Deciphering the scopolamine challenge rat model by preclinical functional MRI

Systemic administration of cholinergic antagonist scopolamine (SCO) is a widely used model to induce experimental cognitive impairment during preclinical drug testing of putative procognitive compounds. This model, however, has limited predictive validity partly due to its peripheral side-effects, therefore objective neuroimaging measures would greatly enhance its translational value. To this end, we administered SCO and peripherally acting butylscopolamine (BSCO) in preclinical functional MRI (fMRI, 9.4T) studies and measured their effects on whisker stimulation induced fMRI activation in Wistar rats. Beside the commonly used gradient echo echo-planar imaging (GE EPI) an arterial spin labeling method was also used to elucidate the vasculature-related properties of the BOLD-response. To account for anesthesia-effects, in two separate experiments we used isoflurane and combined (isoflurane + i.p. dexmedetomidine) anesthesia. In the second experiment with GE EPI and spin echo (SE) EPI sequences the effect of donepezil (DON) was also examined. In isoflurane anesthesia with GE EPI, SCO decreased the evoked BOLD response in the barrel cortex (BC), while BSCO increased it in the anterior cingulate cortex.

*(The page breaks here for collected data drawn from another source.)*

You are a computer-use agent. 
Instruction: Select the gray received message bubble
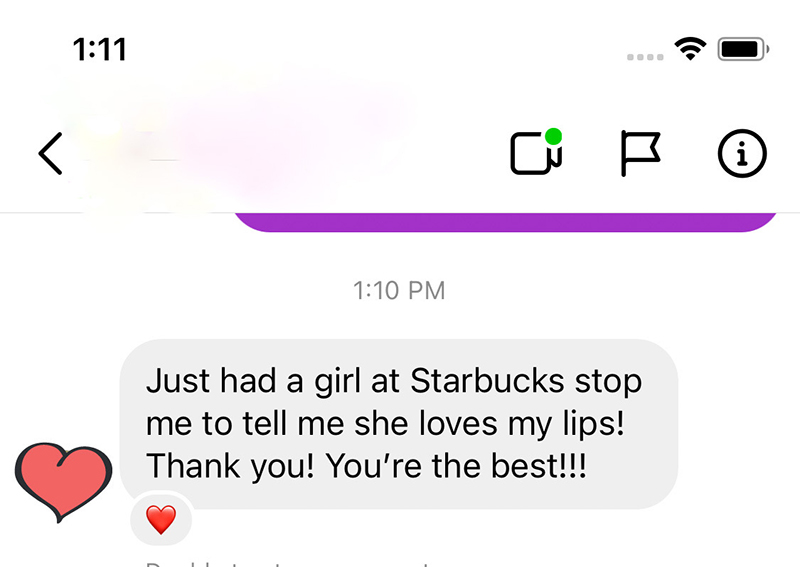[398, 424]
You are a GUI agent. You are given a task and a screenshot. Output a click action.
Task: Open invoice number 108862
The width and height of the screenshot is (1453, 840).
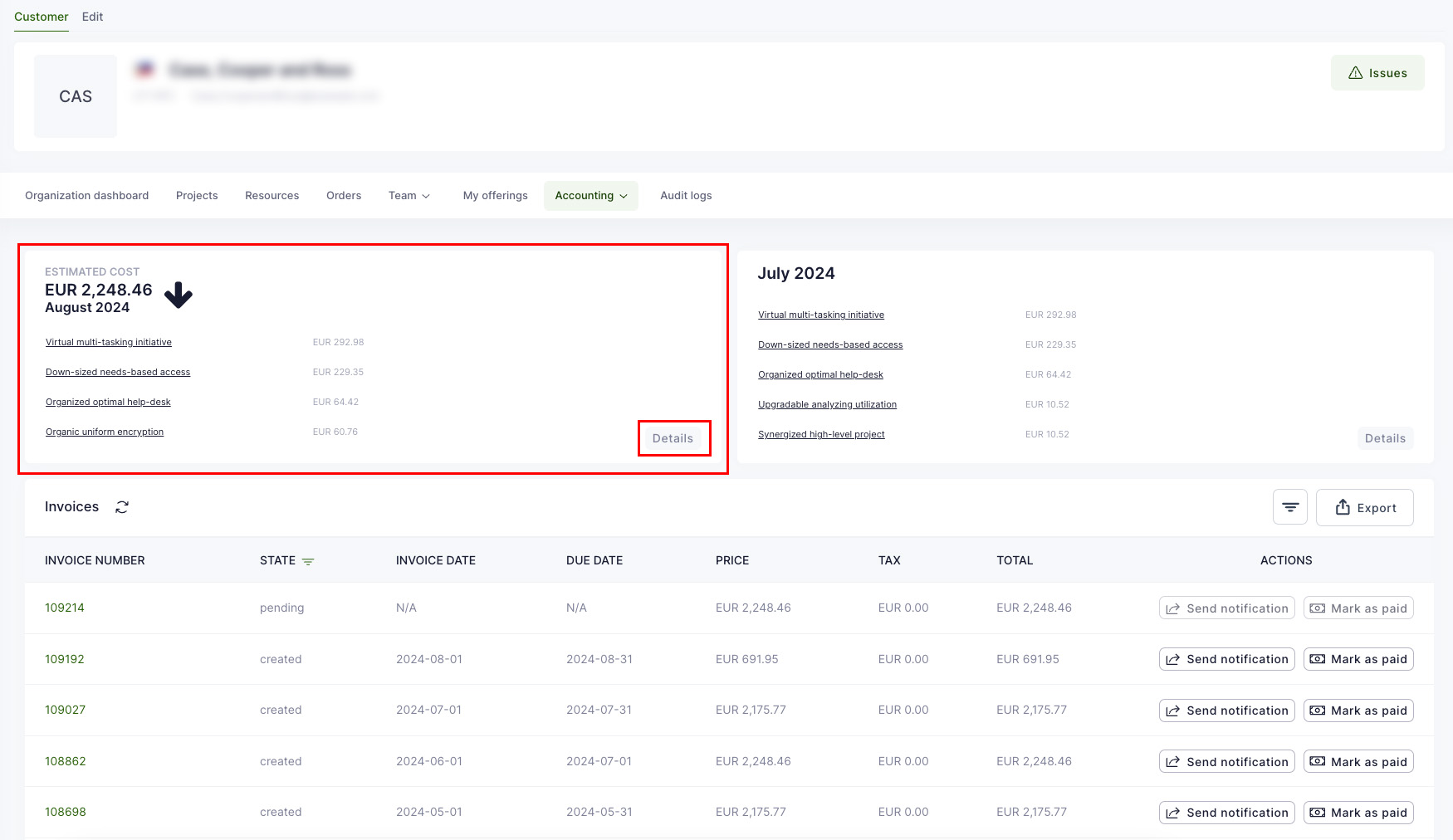(x=66, y=761)
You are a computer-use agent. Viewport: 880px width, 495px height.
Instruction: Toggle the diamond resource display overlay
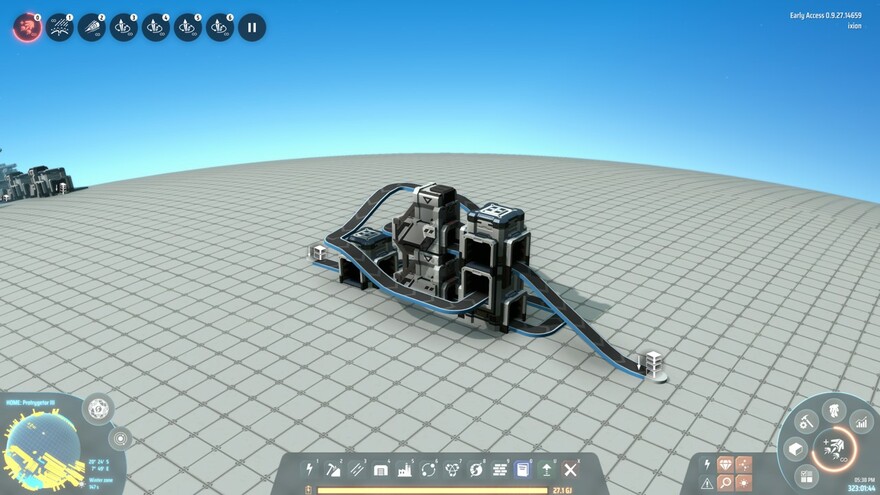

In the combined anesthesia SCO decreased the activation in the BC as well as in the inferior colliculus (IC) while BSCO reduced the response merely in the IC. Our results revealed that SCO attenuated the evoked BOLD activation in the BC as a probable central effect in both experiments while its other detected actions depended on the type of anesthesia or dose and the given fMRI sequences.